(Dataset entries)
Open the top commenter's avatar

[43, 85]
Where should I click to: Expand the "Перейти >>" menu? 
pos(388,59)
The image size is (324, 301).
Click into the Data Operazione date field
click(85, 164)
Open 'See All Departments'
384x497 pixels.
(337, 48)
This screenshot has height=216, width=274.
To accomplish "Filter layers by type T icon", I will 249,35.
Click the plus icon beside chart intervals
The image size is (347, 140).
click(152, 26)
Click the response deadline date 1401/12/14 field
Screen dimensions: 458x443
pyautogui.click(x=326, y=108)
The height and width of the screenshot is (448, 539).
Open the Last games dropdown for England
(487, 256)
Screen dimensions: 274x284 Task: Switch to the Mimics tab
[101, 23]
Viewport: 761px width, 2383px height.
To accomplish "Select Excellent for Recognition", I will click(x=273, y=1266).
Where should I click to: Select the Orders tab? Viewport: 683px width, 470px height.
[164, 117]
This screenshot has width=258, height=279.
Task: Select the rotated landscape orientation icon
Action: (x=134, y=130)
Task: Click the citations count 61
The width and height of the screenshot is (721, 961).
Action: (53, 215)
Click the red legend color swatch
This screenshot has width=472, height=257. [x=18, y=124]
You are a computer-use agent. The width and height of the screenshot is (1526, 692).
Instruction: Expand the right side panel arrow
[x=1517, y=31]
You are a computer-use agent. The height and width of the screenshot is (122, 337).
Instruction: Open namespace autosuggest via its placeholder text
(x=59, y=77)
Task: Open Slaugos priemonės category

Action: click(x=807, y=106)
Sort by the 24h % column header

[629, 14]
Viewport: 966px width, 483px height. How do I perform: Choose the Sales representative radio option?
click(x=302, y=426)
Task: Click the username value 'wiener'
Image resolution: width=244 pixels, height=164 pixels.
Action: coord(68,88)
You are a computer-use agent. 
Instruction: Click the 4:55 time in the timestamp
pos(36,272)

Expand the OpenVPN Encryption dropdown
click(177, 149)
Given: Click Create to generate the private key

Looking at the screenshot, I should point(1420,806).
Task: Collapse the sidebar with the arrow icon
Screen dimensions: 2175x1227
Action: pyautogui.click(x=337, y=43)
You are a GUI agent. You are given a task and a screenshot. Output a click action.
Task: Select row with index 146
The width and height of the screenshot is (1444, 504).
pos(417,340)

§ Work item: Output the entries exactly.

§ Solution below:
Open the top commenter's avatar

[43, 85]
Where should I click to: Expand the "Перейти >>" menu? 
pos(388,59)
The image size is (324, 301).
Click into the Data Operazione date field
click(85, 164)
Open 'See All Departments'
384x497 pixels.
(337, 48)
This screenshot has height=216, width=274.
To accomplish "Filter layers by type T icon", I will 249,35.
Click the plus icon beside chart intervals
The image size is (347, 140).
click(152, 26)
Click the response deadline date 1401/12/14 field
Screen dimensions: 458x443
pyautogui.click(x=326, y=108)
The height and width of the screenshot is (448, 539).
Open the Last games dropdown for England
(487, 256)
Screen dimensions: 274x284 Task: Switch to the Mimics tab
[101, 23]
Viewport: 761px width, 2383px height.
To accomplish "Select Excellent for Recognition", I will click(x=273, y=1266).
Where should I click to: Select the Orders tab? Viewport: 683px width, 470px height.
[164, 117]
This screenshot has width=258, height=279.
Task: Select the rotated landscape orientation icon
Action: (x=134, y=130)
Task: Click the citations count 61
The width and height of the screenshot is (721, 961).
Action: (53, 215)
Click the red legend color swatch
This screenshot has width=472, height=257. [x=18, y=124]
You are a computer-use agent. The width and height of the screenshot is (1526, 692).
Instruction: Expand the right side panel arrow
[x=1517, y=31]
You are a computer-use agent. The height and width of the screenshot is (122, 337).
Instruction: Open namespace autosuggest via its placeholder text
(x=59, y=77)
Task: Open Slaugos priemonės category

Action: click(x=807, y=106)
Sort by the 24h % column header

[629, 14]
Viewport: 966px width, 483px height. How do I perform: Choose the Sales representative radio option?
click(x=302, y=426)
Task: Click the username value 'wiener'
Image resolution: width=244 pixels, height=164 pixels.
Action: coord(68,88)
You are a computer-use agent. 
Instruction: Click the 4:55 time in the timestamp
pos(36,272)

Expand the OpenVPN Encryption dropdown
click(177, 149)
Given: Click Create to generate the private key

Looking at the screenshot, I should point(1420,806).
Task: Collapse the sidebar with the arrow icon
Screen dimensions: 2175x1227
Action: pyautogui.click(x=337, y=43)
You are a GUI agent. You are given a task and a screenshot. Output a click action.
Task: Select row with index 146
The width and height of the screenshot is (1444, 504).
pos(417,340)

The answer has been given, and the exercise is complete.